Les ONG locales commettront-elles les mêmes erreurs que leurs cousines du Nord ?

Several NGOs and other organizations are trying to do development projects in Karamoja, like this one, where men are paid to build rock catchments for holding water. The Karamoja region of Uganda, near the border of Sudan and Kenya, has not seen as many d Glenna Gordon/IRIN

Nous savons que l’argent n’achète pas l’amour et qu’il ne fait pas non plus le bonheur. Mais il peut acheter l’allégeance d’une organisation non gouvernementale (ONG) et une aide humanitaire répondant aux intérêts stratégiques d’un bailleur de fonds plutôt qu’aux besoins des populations sur le terrain. Il peut aussi vous placer dans la ligne de mire de l’ennemi de votre donateur.

Nous savons que l’argent peut acheter tout cela, car nous savons que c’est déjà le cas. Ce sont d’ailleurs les conséquences de cet achat — la réponse des organisations humanitaires internationales souvent tardive, partisane et soumise à la politique de l’offre — qui motivent le redéploiement des ressources vers les intervenants humanitaires locaux (ce qu’on appelle la « localisation »). Mais si les ONG locales reçoivent plus de fonds, les mauvaises habitudes en matière de financement de l’aide ne risquent-elles pas de se reproduire sous une nouvelle forme ?

Le premier Sommet mondial sur l’action humanitaire a suscité de nombreuses critiques, mais les spécialistes du secteur semblent s’accorder sur un point positif : la localisation. Les parties prenantes se sont engagées sur ce point central consistant à réorganiser le système humanitaire international, pesant et hiérarchisé, principalement en allouant « 25 pour cent des financements aux intervenants nationaux et locaux aussi directement que possible à l’horizon 2020 ».

Les responsables de l’élaboration des politiques humanitaires sont depuis longtemps clairs sur ce point : un financement rapide, flexible et sur plusieurs années est nécessaire (le Good Humanitarian Donorship, un premier ensemble de réformes adopté en 2003, s’est soldé par un échec). Comme l’a conclu une étude de l’OCDE, « de puissants freins institutionnels empêchent de “faire les choses différemment” », en l’absence de « leadership politique et d’un soutien explicite et prévisible des plus hautes instances institutionnelles. »

Il est difficile de s’opposer au fait de donner aux acteurs locaux et aux communautés les moyens de réagir lorsque des crises surviennent.
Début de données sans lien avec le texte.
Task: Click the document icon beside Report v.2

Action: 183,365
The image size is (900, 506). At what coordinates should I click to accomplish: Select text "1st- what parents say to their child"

Le problème n’est pas l’enthousiasme que génère la localisation, mais l’uniformité de cet enthousiasme, qui la déclare gagnante, gagnante et encore gagnante. Les ONG du Sud accusent souvent férocement et à raison les projets humanitaires de néocolonialisme, de paternalisme et de normativisme et leur reprochent de ne pas répondre aux besoins spécifiques des populations. Le problème, c’est la polarisation actuelle du plan de localisation sur les voies de financement et la nature faustienne de cette « Grande Négociation ».

Un modèle de financement qui a déjà miné l’indépendance et l’efficacité des ONG internationales n’est pas ce qu’il a de mieux pour donner aux organisations locales les moyens d’agir dans leur propre pays et communauté. Même si les modes de financement deviennent moins rigides, comme l’a observé un récent rapport d’HERE-Geneva (dont je suis l’auteur principal), « [i]l est important pour les humanitaires de pouvoir compter sur des financements flexibles. Ces derniers ne sont cependant pas un gage d’indépendance. »  

Outre la question des risques, les débats concernant la localisation devraient faire preuve de plus d’ambition. Ne pourrions-nous pas imaginer que les ONG locales puissent choisir un modèle différent, se basant par exemple sur la détermination de Médecins Sans Frontières à faire appel à des bailleurs de fonds privés plutôt que gouvernementaux ? Quand verrons-nous une organisation appelée Collecte de Fonds Sans Frontières, qui soutiendrait la croissance d’un secteur d’ONG indépendantes dans le Sud ?

Même si l’on reconnaît que les organisations locales ont systématiquement été marginalisées, on peut espérer que leur critique radicale s’étendra aux questions de financement. Se fonder sur l’idée que les bénéfices du pouvoir de l’argent dépassent les conséquences néfastes de l’argument selon lequel la fin justifierait les moyens est une dangereuse tactique.  

Voici ce que nous devons éviter : transformer les ONG et les associations locales du Sud en auxiliaires du Nord, en exécutants du « soft power », en assesseurs des intérêts (sécuritaires) nationaux des puissances occidentales, en partenaires de ce secteur privé mondial qui est à l’origine du sous-développement et des inégalités et en instruments des programmes libéraux et néo-libéraux.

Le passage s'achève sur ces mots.